There were no venture-backed IPOs in the second quarter, and M&A deals are down. The last time there were no VC-backed IPOs in a quarter was in 1978. The liquidity drought for venture-backed startups is so bleak that the National Venture Capital Association is calling it a “crisis.” Last quarter there were only 5 IPOs that brought in a piddling $283 million. That compares to 43 IPOs during the first half of 2007 that brought in $6.3 billion.
(During the first half of 2008, 42 companies were in registration for an IPO, but they never pulled the trigger—versus 70 for the same period in 2007).

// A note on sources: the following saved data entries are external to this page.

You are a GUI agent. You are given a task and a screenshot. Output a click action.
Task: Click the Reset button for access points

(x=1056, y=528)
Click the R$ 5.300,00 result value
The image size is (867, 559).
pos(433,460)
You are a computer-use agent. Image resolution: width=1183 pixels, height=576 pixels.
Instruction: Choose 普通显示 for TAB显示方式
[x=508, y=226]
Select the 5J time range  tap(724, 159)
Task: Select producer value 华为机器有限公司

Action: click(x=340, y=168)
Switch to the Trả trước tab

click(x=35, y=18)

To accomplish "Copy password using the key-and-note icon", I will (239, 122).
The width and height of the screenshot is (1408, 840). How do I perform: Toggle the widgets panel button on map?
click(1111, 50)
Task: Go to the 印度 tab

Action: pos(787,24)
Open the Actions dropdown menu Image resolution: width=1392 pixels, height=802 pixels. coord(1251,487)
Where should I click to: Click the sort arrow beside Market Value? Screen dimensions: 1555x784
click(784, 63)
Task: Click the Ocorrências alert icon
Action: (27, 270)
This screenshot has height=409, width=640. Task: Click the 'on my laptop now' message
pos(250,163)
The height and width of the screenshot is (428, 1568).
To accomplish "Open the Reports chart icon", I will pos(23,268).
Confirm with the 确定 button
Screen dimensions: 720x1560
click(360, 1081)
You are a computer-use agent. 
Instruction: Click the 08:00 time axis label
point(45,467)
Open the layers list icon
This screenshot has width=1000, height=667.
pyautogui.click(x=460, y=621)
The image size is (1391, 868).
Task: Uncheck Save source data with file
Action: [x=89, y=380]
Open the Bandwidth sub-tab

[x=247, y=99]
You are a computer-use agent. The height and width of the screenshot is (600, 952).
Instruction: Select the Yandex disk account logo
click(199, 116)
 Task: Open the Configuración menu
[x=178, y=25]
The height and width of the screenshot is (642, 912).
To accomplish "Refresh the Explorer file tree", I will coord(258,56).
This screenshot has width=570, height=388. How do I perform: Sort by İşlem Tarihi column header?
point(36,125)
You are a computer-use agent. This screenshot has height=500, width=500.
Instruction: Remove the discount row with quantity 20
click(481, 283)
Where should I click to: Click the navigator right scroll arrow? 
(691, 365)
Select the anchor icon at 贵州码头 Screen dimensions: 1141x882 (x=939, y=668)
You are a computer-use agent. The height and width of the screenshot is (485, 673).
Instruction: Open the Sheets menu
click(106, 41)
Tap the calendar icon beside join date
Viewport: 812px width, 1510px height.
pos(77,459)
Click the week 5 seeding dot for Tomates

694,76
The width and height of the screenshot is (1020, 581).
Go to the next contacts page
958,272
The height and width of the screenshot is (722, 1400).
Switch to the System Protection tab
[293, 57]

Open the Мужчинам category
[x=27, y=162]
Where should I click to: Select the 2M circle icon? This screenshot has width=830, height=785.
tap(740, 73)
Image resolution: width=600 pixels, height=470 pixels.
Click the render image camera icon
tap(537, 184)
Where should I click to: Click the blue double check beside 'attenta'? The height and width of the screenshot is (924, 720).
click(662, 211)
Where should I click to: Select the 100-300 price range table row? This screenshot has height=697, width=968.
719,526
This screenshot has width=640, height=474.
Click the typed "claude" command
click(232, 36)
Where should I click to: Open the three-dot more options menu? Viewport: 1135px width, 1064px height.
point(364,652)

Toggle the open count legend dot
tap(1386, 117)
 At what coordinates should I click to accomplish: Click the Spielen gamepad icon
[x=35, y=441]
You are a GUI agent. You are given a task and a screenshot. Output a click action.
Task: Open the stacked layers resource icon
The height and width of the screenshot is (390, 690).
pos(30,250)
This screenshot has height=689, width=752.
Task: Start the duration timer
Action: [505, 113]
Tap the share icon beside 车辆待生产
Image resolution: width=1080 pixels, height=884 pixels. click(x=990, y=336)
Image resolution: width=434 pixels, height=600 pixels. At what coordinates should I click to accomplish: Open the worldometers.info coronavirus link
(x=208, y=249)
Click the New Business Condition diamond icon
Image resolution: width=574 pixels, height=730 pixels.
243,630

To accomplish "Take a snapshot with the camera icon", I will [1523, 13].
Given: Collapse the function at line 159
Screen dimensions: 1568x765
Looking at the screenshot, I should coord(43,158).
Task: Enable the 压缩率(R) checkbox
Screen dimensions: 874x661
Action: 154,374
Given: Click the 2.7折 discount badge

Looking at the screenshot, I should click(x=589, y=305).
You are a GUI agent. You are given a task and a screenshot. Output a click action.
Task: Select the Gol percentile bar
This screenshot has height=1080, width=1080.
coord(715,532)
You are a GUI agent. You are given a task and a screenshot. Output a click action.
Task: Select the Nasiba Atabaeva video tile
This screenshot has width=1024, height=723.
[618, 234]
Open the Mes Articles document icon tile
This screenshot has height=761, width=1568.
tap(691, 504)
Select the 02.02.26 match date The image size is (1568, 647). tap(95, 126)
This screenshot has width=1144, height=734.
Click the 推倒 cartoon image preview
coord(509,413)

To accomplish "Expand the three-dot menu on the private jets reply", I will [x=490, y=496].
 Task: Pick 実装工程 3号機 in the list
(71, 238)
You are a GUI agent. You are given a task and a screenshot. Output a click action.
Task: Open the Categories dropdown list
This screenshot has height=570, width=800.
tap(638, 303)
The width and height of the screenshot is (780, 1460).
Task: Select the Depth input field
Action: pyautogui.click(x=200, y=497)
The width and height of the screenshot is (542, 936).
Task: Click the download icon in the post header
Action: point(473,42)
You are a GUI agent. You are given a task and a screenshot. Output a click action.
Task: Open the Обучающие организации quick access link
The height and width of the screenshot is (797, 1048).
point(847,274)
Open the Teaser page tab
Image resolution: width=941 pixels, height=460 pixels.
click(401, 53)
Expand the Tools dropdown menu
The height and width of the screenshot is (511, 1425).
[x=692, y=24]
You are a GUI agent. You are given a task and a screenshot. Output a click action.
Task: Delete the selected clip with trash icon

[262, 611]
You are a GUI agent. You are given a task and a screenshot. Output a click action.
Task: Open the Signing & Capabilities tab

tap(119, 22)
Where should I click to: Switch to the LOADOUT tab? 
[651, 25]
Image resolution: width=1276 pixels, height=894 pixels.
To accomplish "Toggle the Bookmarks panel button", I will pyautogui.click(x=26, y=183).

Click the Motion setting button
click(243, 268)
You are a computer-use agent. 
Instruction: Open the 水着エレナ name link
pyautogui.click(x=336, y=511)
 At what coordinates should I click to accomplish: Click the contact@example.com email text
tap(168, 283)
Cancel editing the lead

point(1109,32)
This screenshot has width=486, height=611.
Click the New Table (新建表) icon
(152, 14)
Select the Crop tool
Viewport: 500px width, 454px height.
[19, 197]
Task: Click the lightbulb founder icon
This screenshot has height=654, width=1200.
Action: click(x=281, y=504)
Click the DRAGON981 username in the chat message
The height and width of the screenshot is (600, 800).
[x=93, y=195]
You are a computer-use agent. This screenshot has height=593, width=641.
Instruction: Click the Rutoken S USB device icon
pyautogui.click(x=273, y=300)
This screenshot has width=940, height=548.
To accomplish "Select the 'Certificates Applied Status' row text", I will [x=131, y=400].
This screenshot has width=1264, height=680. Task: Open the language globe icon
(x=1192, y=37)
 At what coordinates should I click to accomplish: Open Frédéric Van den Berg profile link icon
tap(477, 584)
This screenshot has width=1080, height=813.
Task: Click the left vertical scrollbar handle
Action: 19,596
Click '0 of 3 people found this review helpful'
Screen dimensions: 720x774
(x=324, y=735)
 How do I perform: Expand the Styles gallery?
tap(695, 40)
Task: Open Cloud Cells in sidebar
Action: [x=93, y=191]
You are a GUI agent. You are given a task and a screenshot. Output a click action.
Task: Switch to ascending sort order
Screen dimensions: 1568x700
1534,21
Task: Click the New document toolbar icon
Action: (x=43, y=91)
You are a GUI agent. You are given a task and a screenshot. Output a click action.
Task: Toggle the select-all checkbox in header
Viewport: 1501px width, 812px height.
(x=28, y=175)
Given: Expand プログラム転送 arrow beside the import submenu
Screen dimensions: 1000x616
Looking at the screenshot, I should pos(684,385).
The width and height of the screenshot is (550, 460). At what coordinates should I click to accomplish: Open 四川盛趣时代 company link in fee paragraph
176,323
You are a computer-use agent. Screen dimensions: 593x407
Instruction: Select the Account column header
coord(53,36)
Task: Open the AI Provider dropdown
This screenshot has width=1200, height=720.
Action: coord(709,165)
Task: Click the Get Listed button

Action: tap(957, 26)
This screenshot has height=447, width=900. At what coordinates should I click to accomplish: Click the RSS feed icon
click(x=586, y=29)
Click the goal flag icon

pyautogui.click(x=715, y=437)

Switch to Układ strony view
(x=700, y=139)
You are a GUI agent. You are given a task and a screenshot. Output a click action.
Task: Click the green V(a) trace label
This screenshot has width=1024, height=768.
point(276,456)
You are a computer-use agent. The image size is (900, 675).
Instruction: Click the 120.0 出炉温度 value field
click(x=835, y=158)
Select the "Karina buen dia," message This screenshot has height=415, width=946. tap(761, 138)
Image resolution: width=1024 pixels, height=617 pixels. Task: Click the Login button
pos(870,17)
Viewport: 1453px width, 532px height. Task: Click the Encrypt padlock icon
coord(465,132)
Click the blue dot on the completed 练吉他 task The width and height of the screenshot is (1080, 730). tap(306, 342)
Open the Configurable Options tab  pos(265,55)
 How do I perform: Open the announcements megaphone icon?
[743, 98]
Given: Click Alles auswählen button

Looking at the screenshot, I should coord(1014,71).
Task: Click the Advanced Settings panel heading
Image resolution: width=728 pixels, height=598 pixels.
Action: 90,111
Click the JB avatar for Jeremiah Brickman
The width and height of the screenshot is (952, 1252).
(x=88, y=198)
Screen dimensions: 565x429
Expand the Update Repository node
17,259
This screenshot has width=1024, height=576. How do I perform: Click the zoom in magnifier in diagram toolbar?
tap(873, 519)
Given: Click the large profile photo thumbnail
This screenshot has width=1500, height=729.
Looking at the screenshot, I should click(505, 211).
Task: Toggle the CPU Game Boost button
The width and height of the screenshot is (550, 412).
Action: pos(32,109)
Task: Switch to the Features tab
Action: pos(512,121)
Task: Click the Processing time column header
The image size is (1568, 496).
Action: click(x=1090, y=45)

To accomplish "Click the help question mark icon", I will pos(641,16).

The other exit avenue for startups, getting acquired, is also getting narrower. During the first half of 2008, there were 120 VC-backed M&A deals, compared to 169 during the first half of 2007. Those deals whose amounts were disclosed brought in $6 billion, compared to $8.5 billion in 2007. That is 42 percent less cash for venture investors.
Before you cry yourself a river, consider that if VCs cannot get their money out of startups they may start to put less money into them. Much of this drought, however, seems to be tied to the weakness of the overall economy. It is a crisis that likely will pass. According to a survey of 660 venture capitalists conducted by the NVCA, the “three largest factors to which venture capitalists attribute the current IPO drought are:”
—Skittish investors: 77 percent
—Credit crunch/mortgage crisis: 64 percent
—Sarbanes Oxley regulation: 57 percent
Here are some of the other responses:
—Venture capitalists who do not see the IPO window opening in 2008: 81 percent
—Number of venture capitalists who believe that venture-backed companies are less
likely to want to go public today than they were 3 years ago: Two thirds
—Venture capitalists who characterize the current IPO drought as “not critical” to the future health of the venture capital and entrepreneurial communities: 8 percent
Credit crunch aside, it might be time to amend Sarbanes Oxley at least for smaller companies. If the drought continues through 2008, startups that seek VC funding will start to feel the pinch, if they are not already. Yet one more reason to bootstrap your startup until you absolutely need that VC cash.